Inventariante precisa ser herdeiro?

Nem sempre. Em muitos casos, o inventariante é herdeiro ou o cônjuge/companheiro sobrevivente, mas pode haver nomeação de terceiro (inventariante dativo/judicial) quando os herdeiros não conseguem cooperar, quando ninguém aceita o encargo ou quando há suspeita de administração inadequada dos bens.


Essa alternativa tende a ser considerada quando o objetivo é preservar o patrimônio e garantir neutralidade, especialmente em inventários com litígio. Para avaliar qual estrutura é mais segura, pode ser útil falar com advogados especialistas em Família e Sucessões.



Quais critérios ajudam a escolher o inventariante “certo”?

Mesmo quando a lei aponta uma preferência, a escolha do inventariante deve considerar fatores práticos. Um inventariante tecnicamente orientado e organizado reduz riscos de atrasos, questionamentos e conflitos.



Critérios que costumam evitar problemas

  • Organização documental: facilidade para reunir certidões, extratos, escrituras, contratos e comprovantes;

  • Transparência: capacidade de manter os herdeiros informados e registrar decisões;

  • Imparcialidade: postura de equilíbrio, principalmente quando há divergências;

  • Disponibilidade: tempo para atender exigências, assinar documentos e cumprir prazos;

  • Responsabilidade: cuidado com manutenção de imóveis, pagamento de despesas e preservação de bens.

Quando há patrimônio relevante (como múltiplos imóveis, contas, participações societárias ou bens rurais), a condução estratégica é ainda mais importante. Nesses casos, uma análise prévia com suporte jurídico estratégico em sucessões costuma reduzir custos indiretos e desgastes.



Quando o inventariante pode ser removido?

O inventariante deve atuar com diligência e boa-fé. Se houver conduta incompatível com a função, é possível discutir sua remoção — por exemplo, em situações de:


  • omissão de bens (sonegação);

  • falta de prestação de contas quando exigida;

  • atrasos injustificados e resistência em cumprir determinações;

  • administração que coloque o patrimônio em risco;

  • conflitos que inviabilizem a condução do inventário.

Cada caso exige análise técnica, pois uma remoção mal conduzida pode aumentar o litígio e prolongar o inventário. Uma orientação responsável ajuda a avaliar medidas proporcionais e juridicamente adequadas.



Inventário judicial ou extrajudicial: muda algo na escolha do inventariante?

Sim. No inventário extrajudicial (em cartório), quando possível, os herdeiros tendem a definir consensualmente quem atuará como inventariante/representante para assinar atos e organizar documentos, com condução alinhada ao tabelionato e ao planejamento da partilha.

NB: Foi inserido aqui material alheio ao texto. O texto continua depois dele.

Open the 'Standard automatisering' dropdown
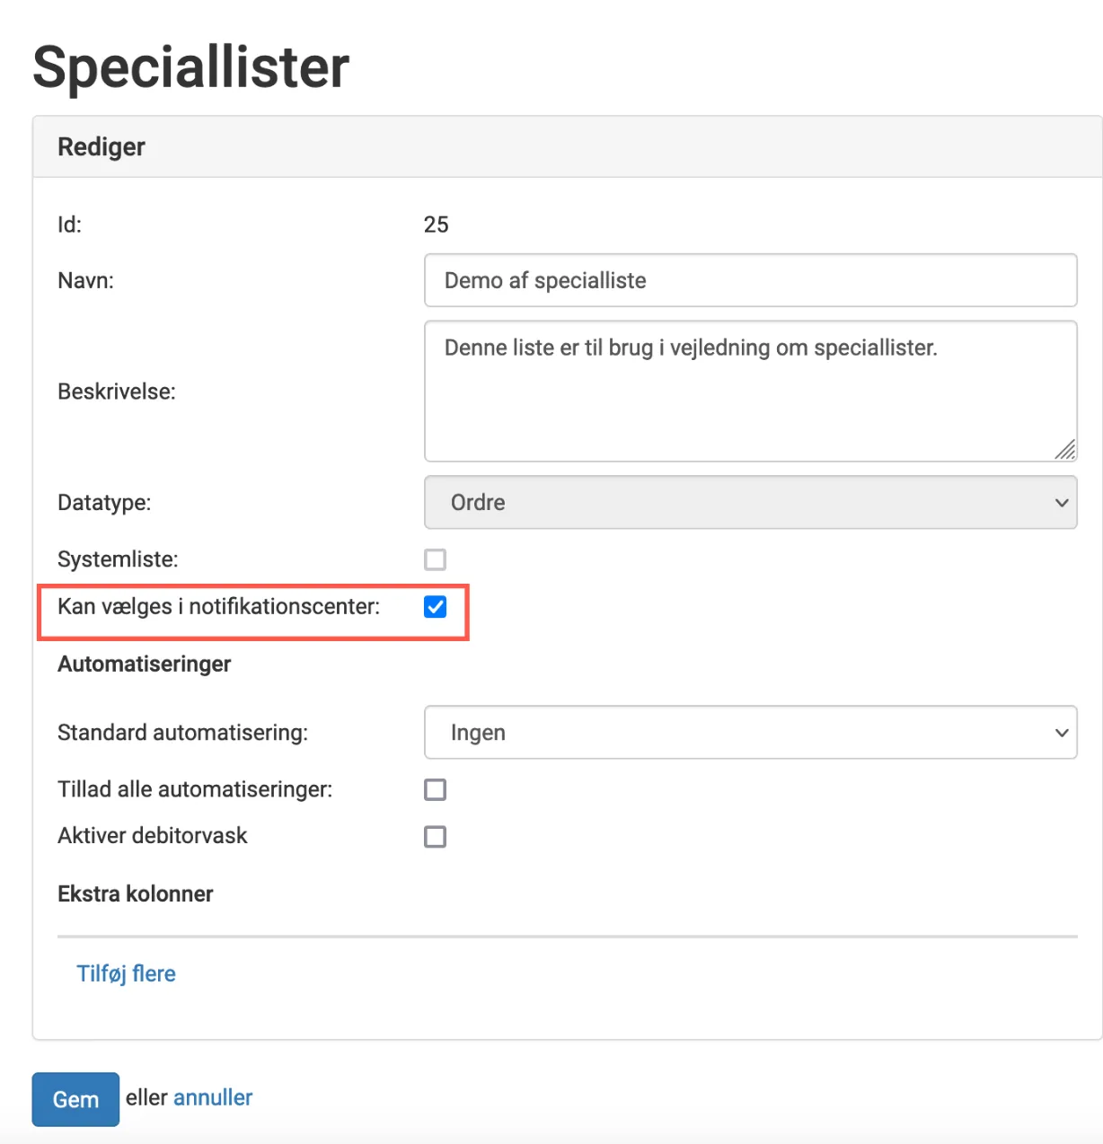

No inventário judicial, a nomeação segue o procedimento do processo e pode envolver impugnações, necessidade de termo de compromisso e fiscalização mais intensa. Por isso, escolher alguém preparado e bem assessorado costuma ser decisivo para o andamento.


Se você está em Indaiatuba ou em qualquer cidade do Estado de São Paulo, contar com uma equipe que una rigor técnico e visão prática pode fazer diferença em decisões iniciais, como a própria nomeação do inventariante. A Teixeira Fonseca Advogados atua como referência em atendimento jurídico em Indaiatuba e no Estado de São Paulo, com foco em segurança jurídica, estratégia e acompanhamento próximo em cada etapa.

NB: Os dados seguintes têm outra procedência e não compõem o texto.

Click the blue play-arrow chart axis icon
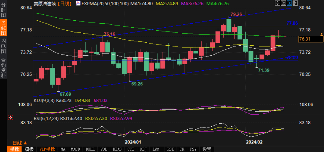This screenshot has height=152, width=324. pos(290,3)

Passo a passo: como se preparar para definir o inventariante

  1. Mapeie bens e dívidas (imóveis, veículos, contas, empresas, empréstimos);

  2. Identifique quem já administra algum bem ou negócio da família;

  3. Avalie conflitos e riscos de falta de transparência;

  4. Converse sobre responsabilidades (tempo, organização e comunicação);

  5. Busque orientação jurídica para estruturar o caminho mais seguro.

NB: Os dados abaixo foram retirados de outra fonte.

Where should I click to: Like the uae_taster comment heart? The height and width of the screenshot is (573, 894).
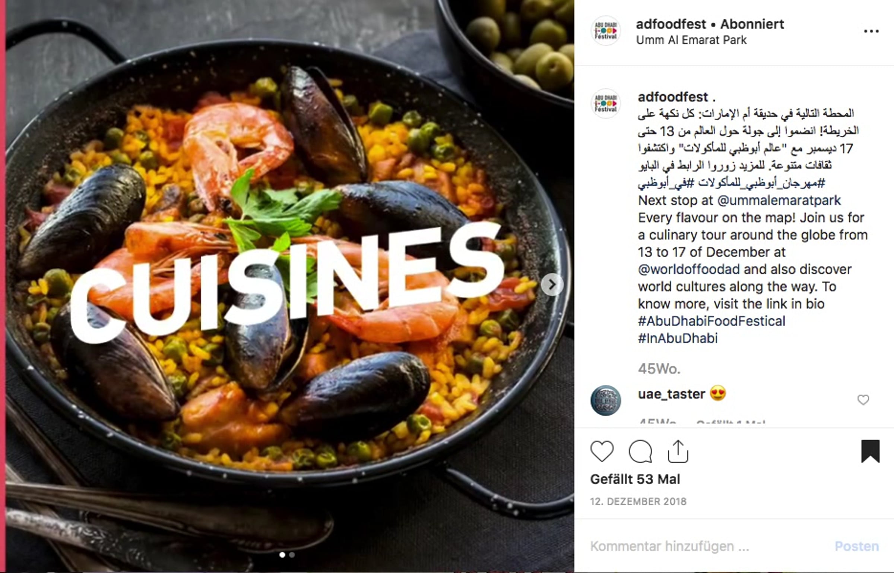[x=863, y=400]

Para quem deseja reduzir riscos e conduzir o inventário com mais previsibilidade, uma conversa inicial com atendimento jurídico em Indaiatuba e SP pode trazer clareza sobre documentos, prazos, custos e estratégia.



Conclusão

O inventariante é uma peça central do inventário. Embora exista uma ordem legal de preferência, a melhor escolha depende da realidade patrimonial e familiar. Definir corretamente quem poderá exercer esse papel com responsabilidade, transparência e disponibilidade ajuda a proteger o patrimônio e reduzir conflitos, preservando a segurança jurídica na partilha.